Poem of the Week | September 12, 2022

This week’s Poem of the Week is “Lethologica” by Tianyu Yi.

Tianyu Yi is the Wiley Birkhofer Fellow at the NYU MFA in Creative Writing Program, where she is one of two nominated by the program for this year’s edition of Best New Poets. She is a graduate of Davidson College, where she majored in Creative Writing and Asian American Studies, and was the first person to receive First Prize two years in a row in the Vereen Bell Writing Awards, judged by Kazim Ali and Erika Meitner, respectively. Her undergraduate poetry thesis, Catechisms, received the Frontis Johnston Award for best interdisciplinary thesis. This is her first major publication.



I haven’t called my family since my aunt said,
“What a beautiful daughter you would have made.”
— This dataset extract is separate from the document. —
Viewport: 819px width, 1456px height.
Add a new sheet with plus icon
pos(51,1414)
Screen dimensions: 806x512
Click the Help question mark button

Like an alchemist, I barter
Mandarin for womanhood.

In the night, God lifts a little more clay to my chest
and takes another word from my brain.

Today, I woke without marrow,
sex, second cousin.

I don’t know what I don’t know anymore.
Chinatown grocer, I’m sorry for

this lonely quiet. Dread blossoms on my tongue.
If I speak wrong, it seeds: who hears

the apple in my barren throat?
Is this life I force possible?

Words I had once, words
she cooed to me in the womb.

They clutch for
me, motherless.


Author’s Note

Shortly after a gender-affirming surgery I hid from my family, I moved to Sunset Park — Brooklyn’s Chinatown. “Lethologica” — the inability to remember a word — came from a series I wrote as I recovered into a peace inside my body I’d worked towards for so long, while mourning the linguistic cost of that peace and the familial separation it requires. The opening two stanzas speak to the coupled ironies of my transition: the inverse relationship between my womanhood and my mother tongue, and how my aunts, who have always doted on my femininity as the closest they have to a daughter, celebrate me in the same breath they name what I’m doing as impossible.

I was also interested in passing as both a transcultural and transgender experience. At the green grocer, I’m trying to pass as a native Chinese speaker and a cis woman; I am afraid of lost words or the sonic quality of my voice betraying me in either way. When I get it wrong, I feel the cost of that familial distance exacting itself again – like I can be a woman, but never a Chinese woman.